- Direction -
In the listing below, copy out every line from the one containing "You are a GUI" through the end of the listing. Omit the pictures from your copy.

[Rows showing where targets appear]
• • •
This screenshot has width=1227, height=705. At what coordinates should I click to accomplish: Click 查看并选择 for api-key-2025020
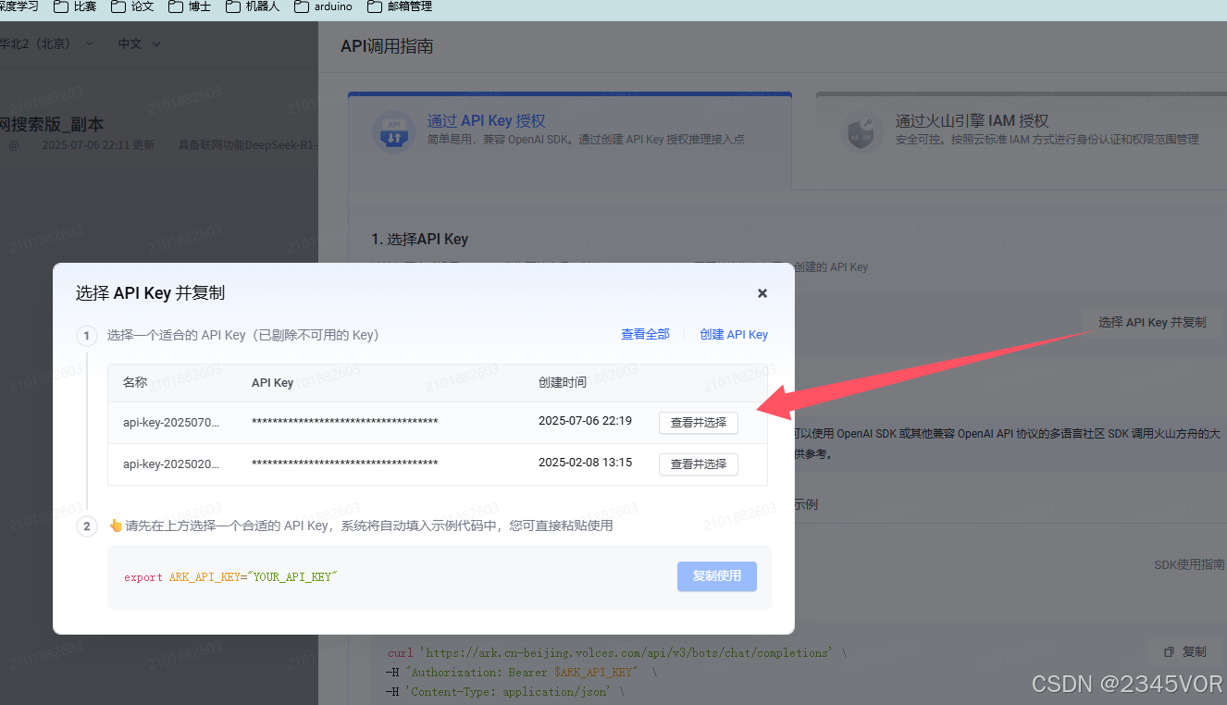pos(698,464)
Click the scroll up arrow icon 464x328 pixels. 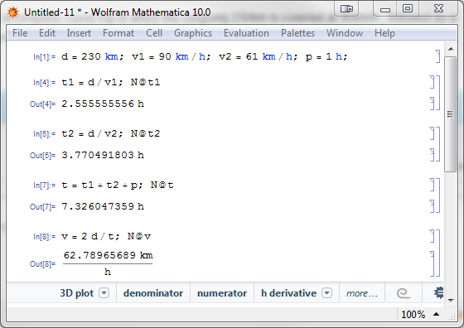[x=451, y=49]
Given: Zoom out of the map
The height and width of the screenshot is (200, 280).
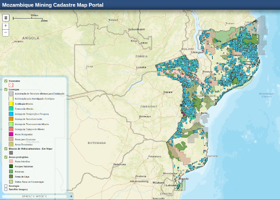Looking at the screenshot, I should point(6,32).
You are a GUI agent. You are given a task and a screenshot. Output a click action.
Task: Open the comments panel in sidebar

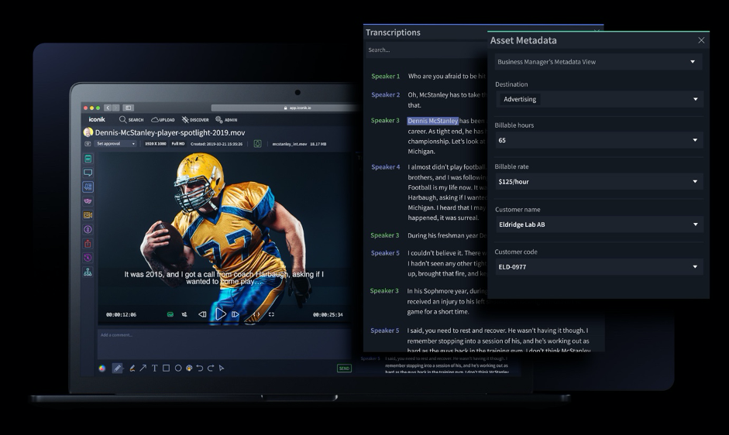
• • •
- Output below -
You are a GUI agent. You are given a task and a screenshot. Output a click action.
Task: Open the comments panel in sidebar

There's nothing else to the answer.